Opinion: Taking a leap of faith

By Tyler Tangen | September 29, 2018 5:08pm
Tyler Tangen, a senior at UP, shares his experiences from the Encounter with Christ Retreat.

Had someone asked me to go on the Encounter with Christ Retreat three years ago, I would have laughed them off. Yeah, I like campus ministry, but I wasn’t about to go on a corny retreat. But now that corny retreat has shaped my college experience for the better. 

And here I am now looking for different and unique ways of sharing my experience with others so that they too might tap into this amazing retreat. 

Encounter is an amazing weekend where students have the opportunity take a step back from the business of college life and truly open themselves up to the love that constantly surrounds us, yet so often goes forgotten. 

In light of all the desire of creating a diverse and accepting environment, I couldn’t think of a better starting point than realizing the love that surrounds us. It’s easy to forget that sometimes. For myself and for others, I’m sure it’s also very easy to give into individualism which builds walls of seclusion around each other. Not in a selfish sense, but in a way where we end up going through the motions of the business of life and lack deep meaningful relationships. In that, it’s easy to forget who you are within your deepest self and the love that surrounds us. 

I’ve struggled with constantly building up these walls throughout my life. It’s no doubt easier; it acts as a protective barrier.

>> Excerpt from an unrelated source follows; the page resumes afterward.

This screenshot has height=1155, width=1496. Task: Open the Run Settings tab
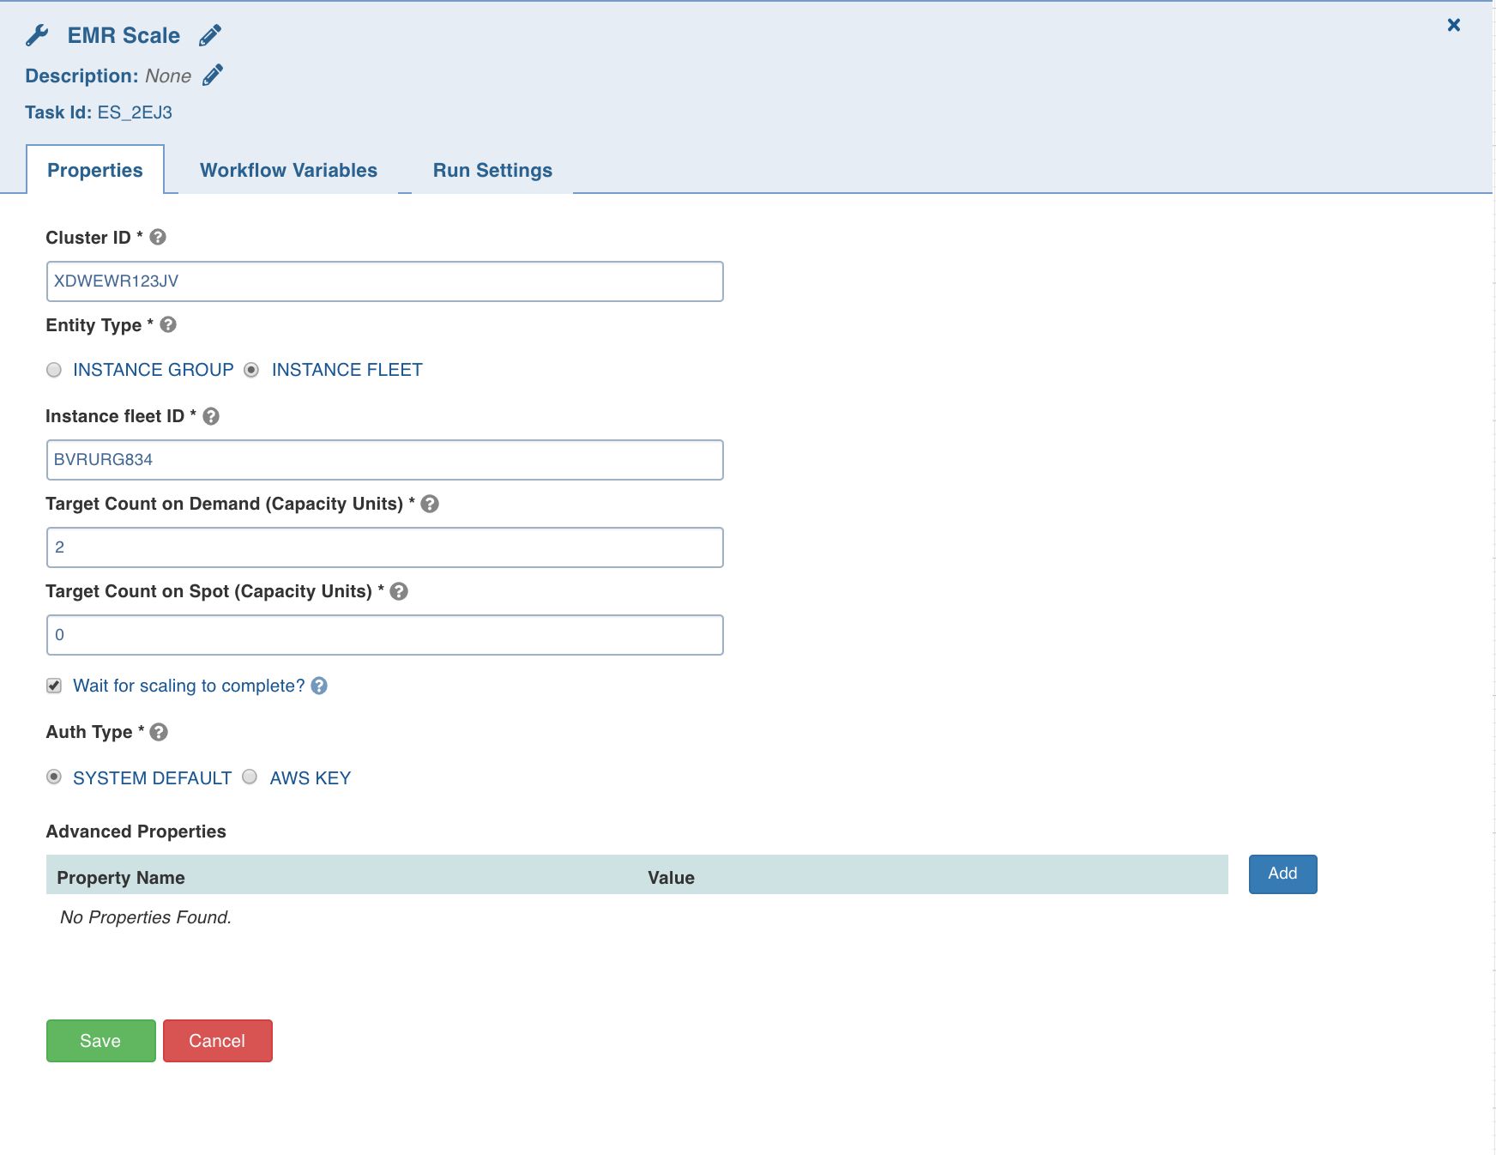coord(492,170)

But in the end, it leaves me feeling like I’m missing something deep and fulfilling. The retreat is a powerful experience that combats that. 

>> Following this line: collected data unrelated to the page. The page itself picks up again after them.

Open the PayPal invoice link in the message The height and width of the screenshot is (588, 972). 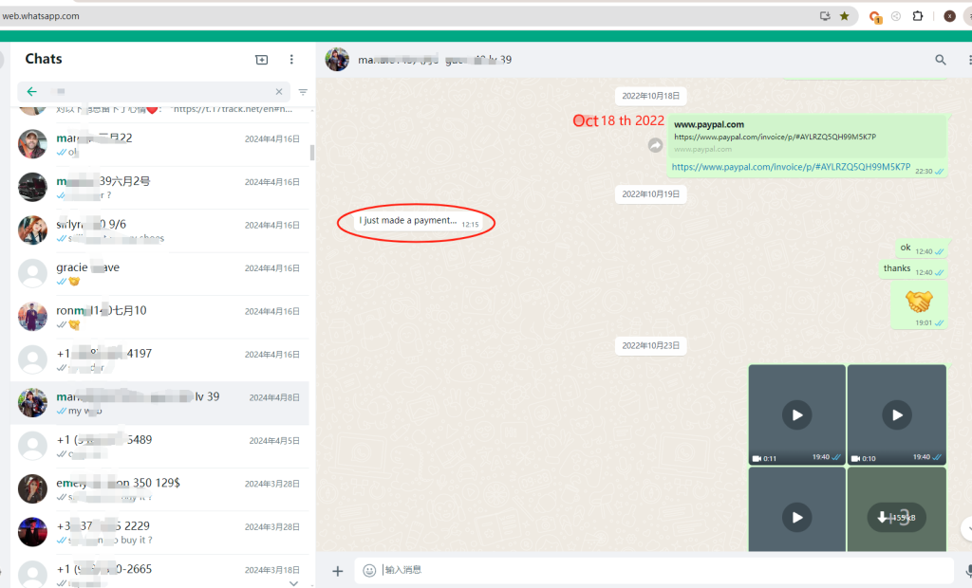click(791, 167)
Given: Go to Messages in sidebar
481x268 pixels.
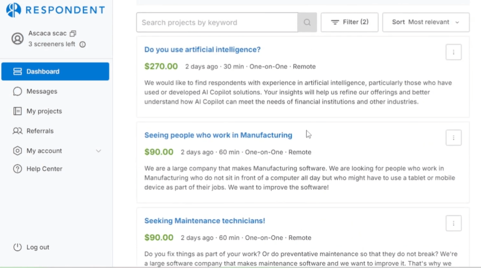Looking at the screenshot, I should pos(42,91).
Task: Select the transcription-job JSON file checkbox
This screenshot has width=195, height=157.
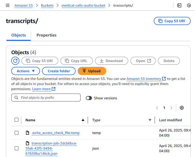Action: (17, 148)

At the retreat meeting point on campus, retreatants give up their phones and watches (scary, I know) to ensure complete presence and vulnerability. On the retreat, we’re broken off into small groups after a talk where a small group leader pours out a part of their story of life.

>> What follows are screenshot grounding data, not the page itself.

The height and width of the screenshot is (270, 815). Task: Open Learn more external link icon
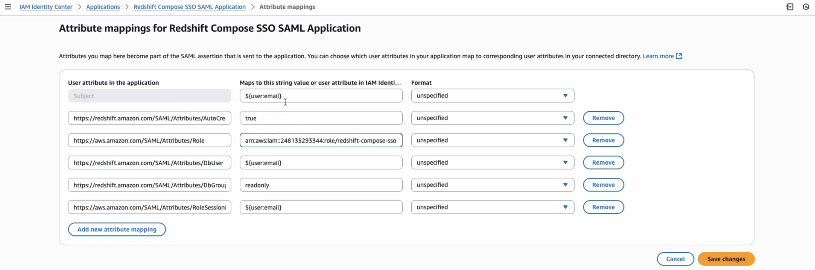[x=679, y=56]
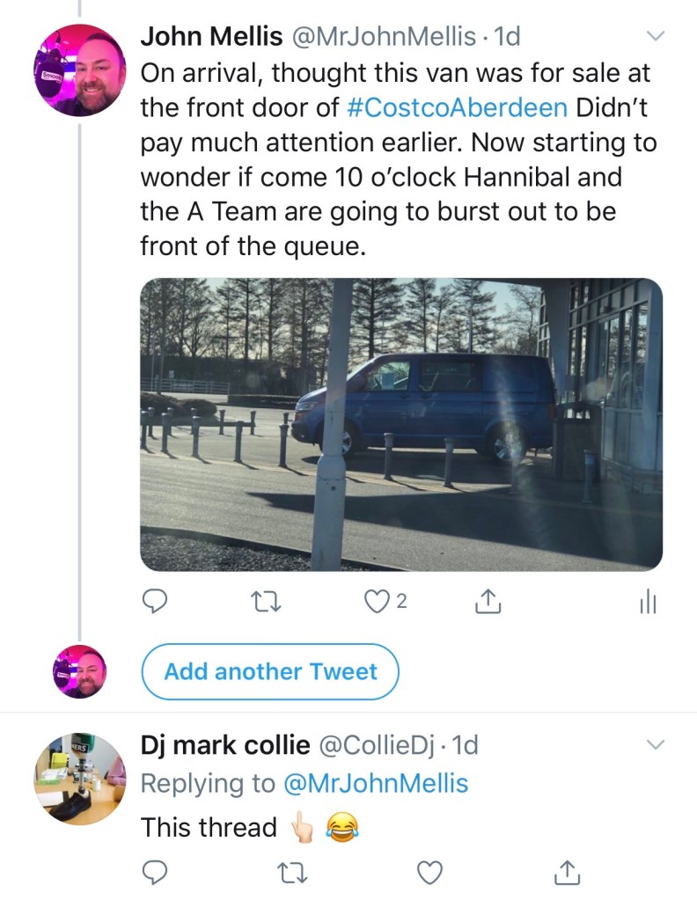
Task: Like Dj mark collie's reply
Action: click(429, 873)

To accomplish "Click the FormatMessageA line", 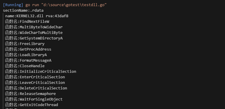I will tap(28, 60).
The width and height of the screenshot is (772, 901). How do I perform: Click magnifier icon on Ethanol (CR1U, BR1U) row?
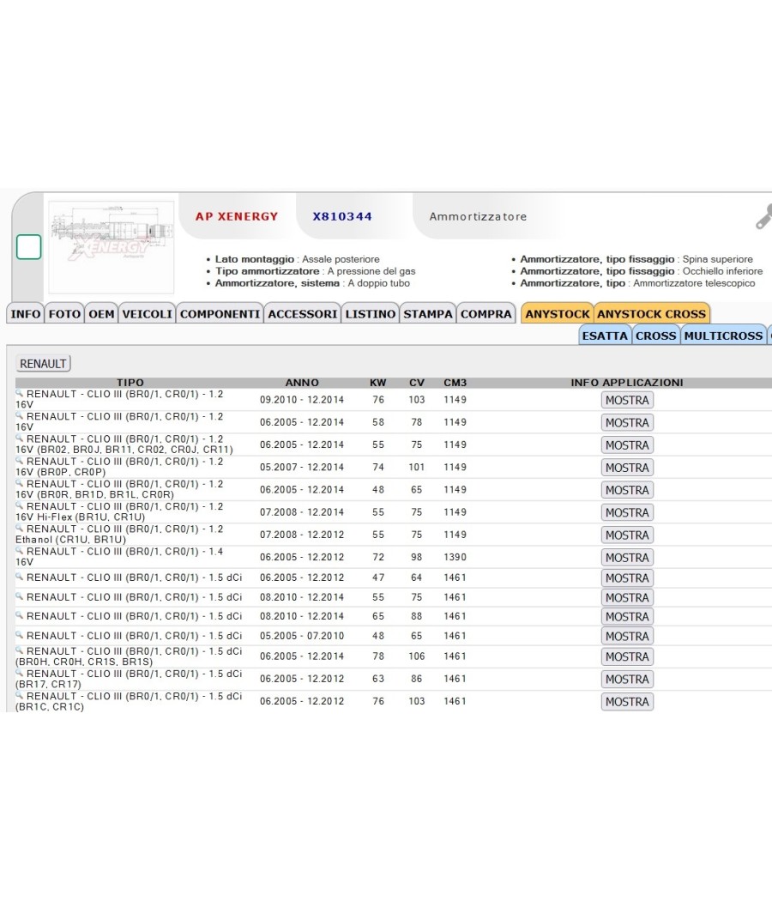coord(19,528)
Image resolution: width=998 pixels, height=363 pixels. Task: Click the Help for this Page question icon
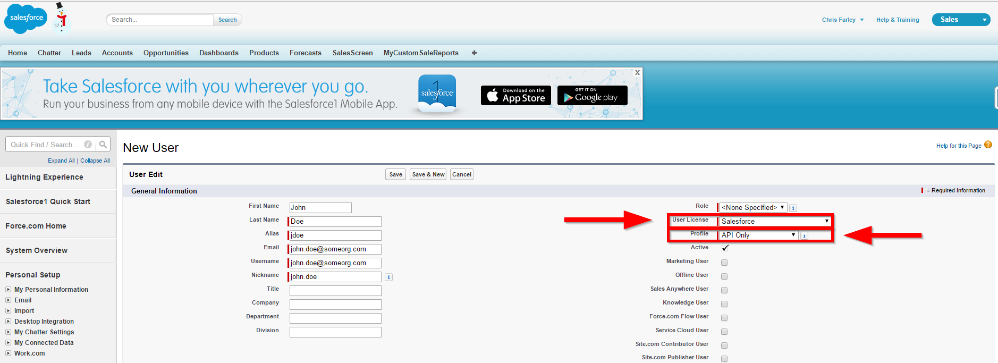pyautogui.click(x=988, y=145)
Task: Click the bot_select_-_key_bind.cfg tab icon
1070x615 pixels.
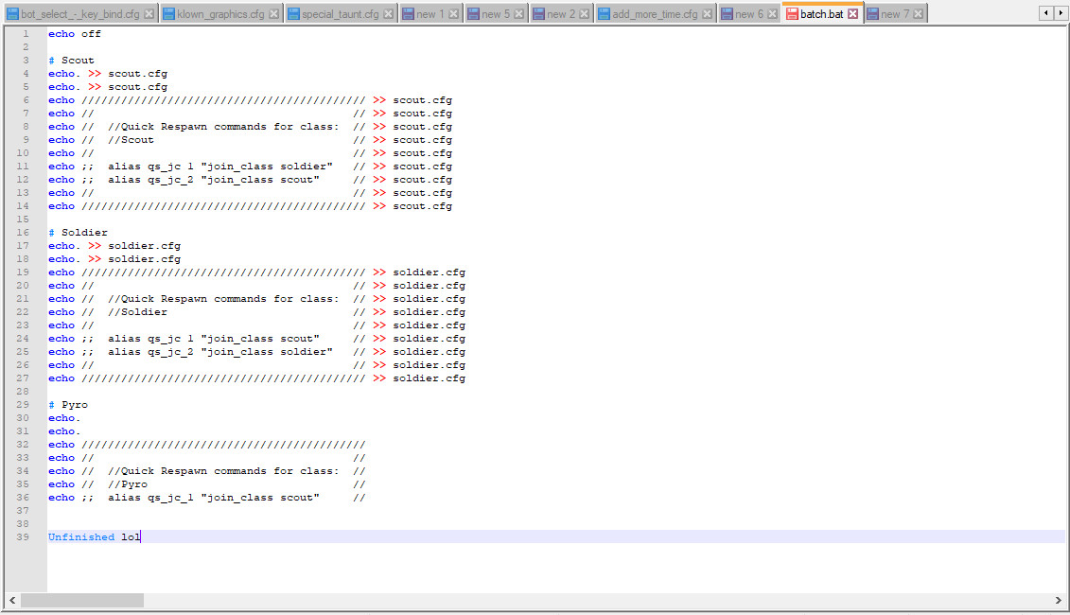Action: click(x=11, y=13)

After the first talk I followed my small group leader to a small room where he asked us a reflection question. The wait for someone to answer was painfully awkward. And for whatever reason I spoke first. 

I remember exactly what I said, and if I said it here it would sound so odd. But for me, at that moment, it was something that needed to be voiced. That moment of vulnerability gave way to an amazing weekend of love and support. 

After the Encounter it’s remembering those moments of happiness, silly awkwardness and raw emotion that grounds me in moments where I might start building walls of individualism up again. 

This year, I’m one of the co-coordinators for the upcoming retreat on Oct. 26, which offers me a unique perspective. I realize now the outpouring of people’s time and effort that goes into making this retreat what it is. So many different wheels spin in making the retreat as intentional as possible, and it takes hours to prep. It also pulls in the greater campus community in many amazing ways. 

As a busy senior this year, I couldn’t imagine my four years without Encounter. It’s a saying within the retreat that each person receives what they need from it, but being blessed with still being a part of the process allows me to continue to learn and grow, and I’m so thankful for that.